Plaintiffs argue that the common, predominating issues are whether Defendant's identical employment agreements with each class member, all of which incorporated Texas law, obligated it to pay them for all time worked, how many hours were unpaid and what rate.
For the group at issue, those who worked in excess of 12 hours a day or more than 84 hours a week, the certification order placed a strong emphasis on the Defendant's company wide policy requiring 48 hours of advance notice to work overtime. (Dkt. 43, pp. 12-13.) In a later decision on this specific claim, the Court found that the employees were required, pursuant to Defendant's policies and procedures, to receive approval in order to work excess time and receive compensation. (Dkt. 142, p. 9.) It was also noted that class members described different practices at different sites. (Dkt. 142, p. 10.) The Court further elaborated that it was not the employee's responsibility to initiate the form to approve excess time but rather the supervisor's responsibility. Also, employees may have worked excess time with the approval or acquiescence of their foreman or supervisors. The fact that the supervisors may not have followed all of the steps to get approval for excess time should not be used to deny the Plaintiffs compensation for hours worked in excess of 12 hours a day. (Dkt. 142, p. 11.)

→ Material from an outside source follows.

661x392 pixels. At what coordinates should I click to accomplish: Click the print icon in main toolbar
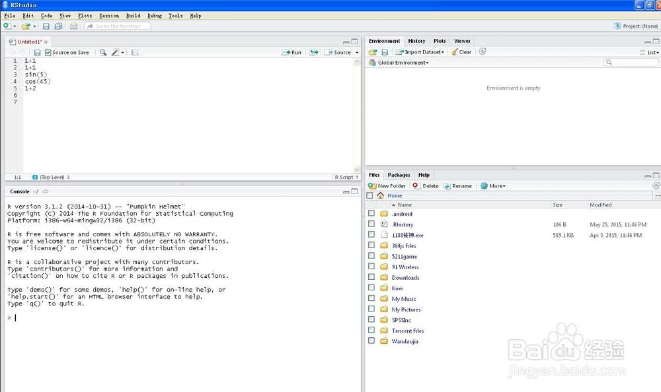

In light of the Court's earlier ruling on the excess time claim, the Court finds that the individualized issues to be decided predominate over the common. This is not a case where liability will turn just on whether the Employment Agreement was breached. Rather, the Court will have to look into specific instances to see whether the employee received approval from his supervisor or foreman and whether and what steps the supervisor or foreman took to get the excess time approved by KBR. Further, there will be individualized defenses to each claim for excess time that the Defendant should be entitled to present, such as: the employee never worked excess time; the employee was compensated for any excess time worked, including by receiving "comp time" or "flex time;" the employee did not seek approval to work the excess time; the employee's supervisor had no knowledge that the employee had worked any excess time; the employee unreasonably relied on ...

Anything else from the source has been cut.